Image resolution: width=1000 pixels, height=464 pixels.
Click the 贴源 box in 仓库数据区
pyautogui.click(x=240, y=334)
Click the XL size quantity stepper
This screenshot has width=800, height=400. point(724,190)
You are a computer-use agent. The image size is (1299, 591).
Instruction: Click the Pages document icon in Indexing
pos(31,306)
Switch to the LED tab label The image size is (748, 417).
--------------------
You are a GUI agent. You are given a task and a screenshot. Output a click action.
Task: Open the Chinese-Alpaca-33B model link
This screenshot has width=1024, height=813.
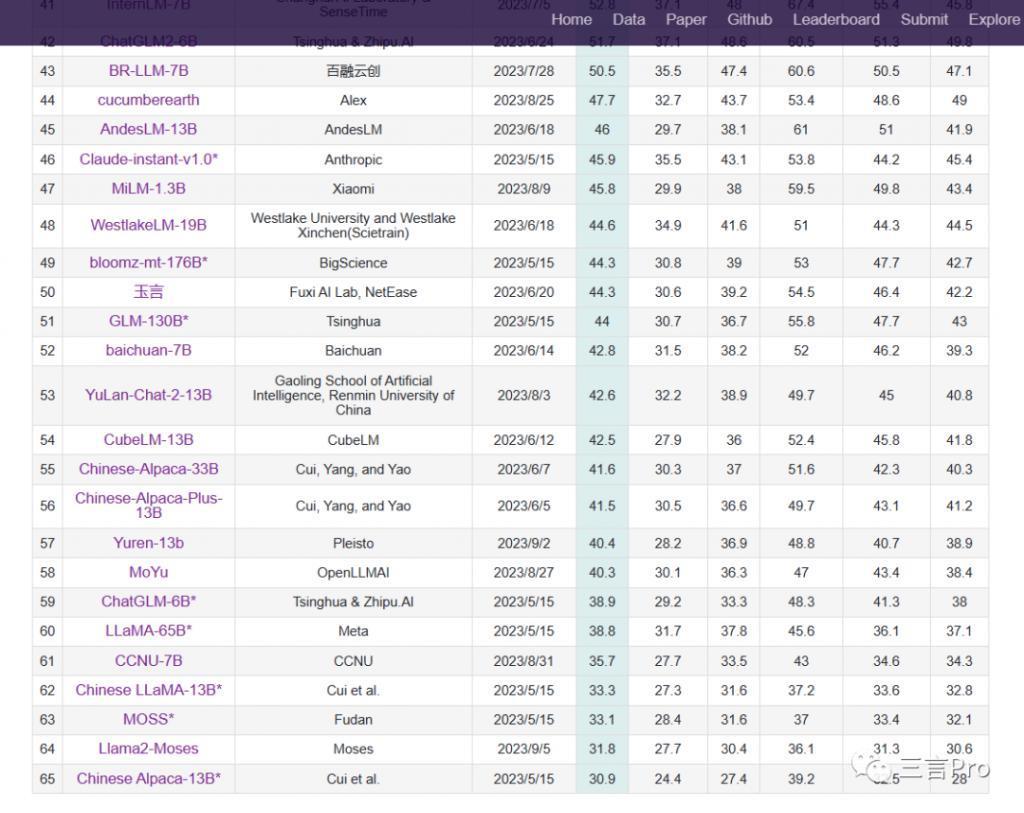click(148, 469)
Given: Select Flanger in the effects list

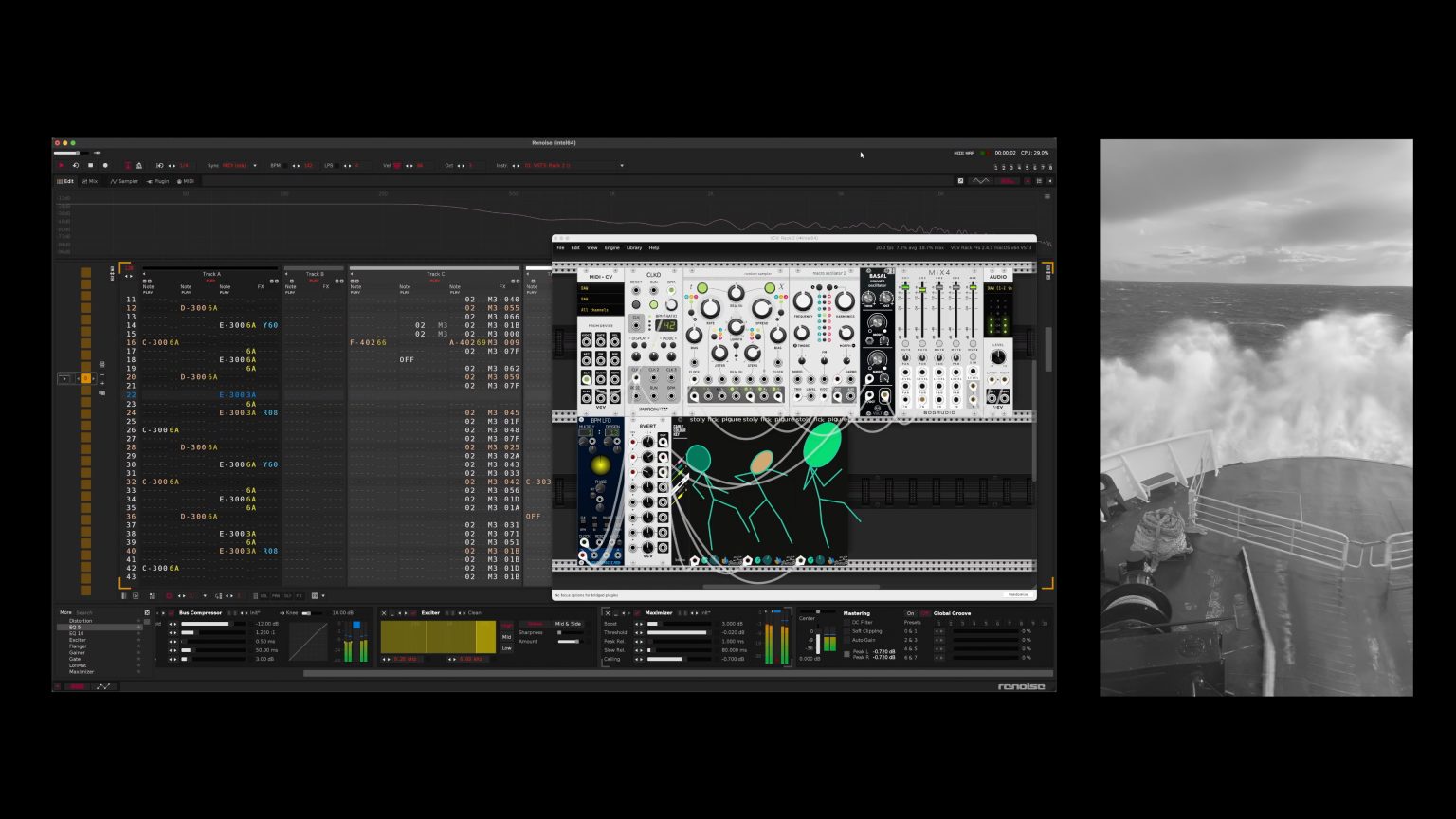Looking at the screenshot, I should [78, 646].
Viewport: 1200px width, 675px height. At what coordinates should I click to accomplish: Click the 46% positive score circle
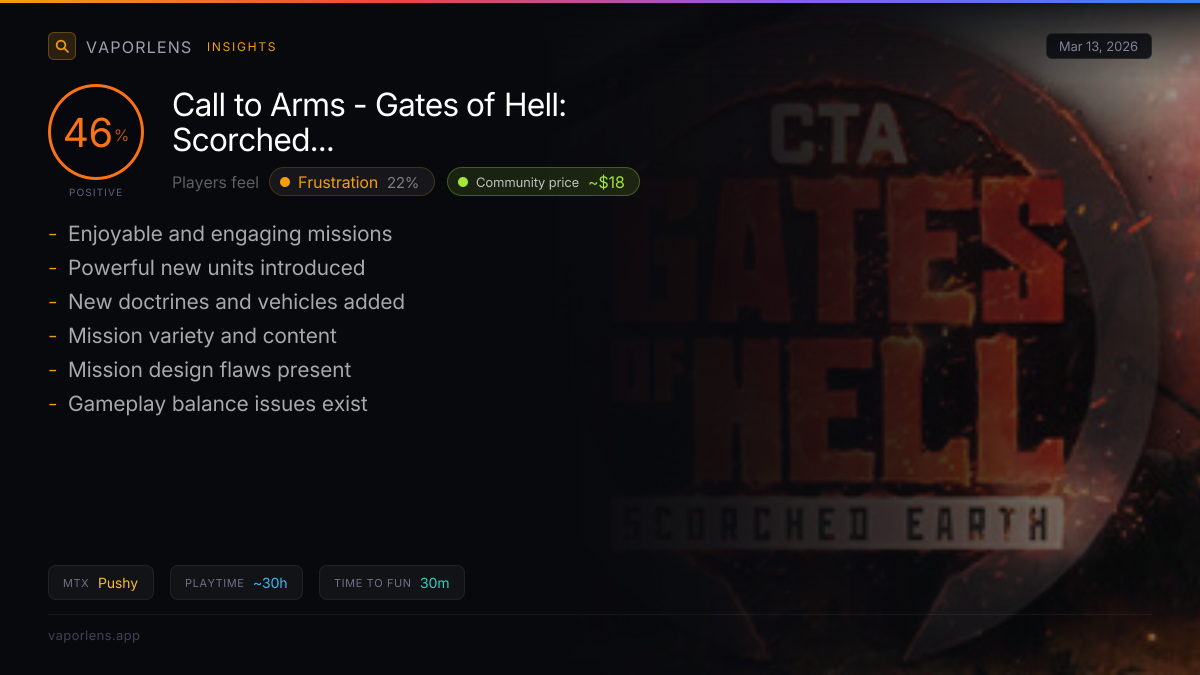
--------------------
*WHAT IS REQUIRED*: Using the entries above, extract exactly the span from the line with "Image resolution: width=1000" to the line with "Switch to the", both lines included; leave out everything else.

*WRITTEN SOLUTION*:
Image resolution: width=1000 pixels, height=464 pixels.
Click the 贴源 box in 仓库数据区
pyautogui.click(x=240, y=334)
Click the XL size quantity stepper
This screenshot has width=800, height=400. point(724,190)
You are a computer-use agent. The image size is (1299, 591).
Instruction: Click the Pages document icon in Indexing
pos(31,306)
Switch to the LED tab label The image size is (748, 417).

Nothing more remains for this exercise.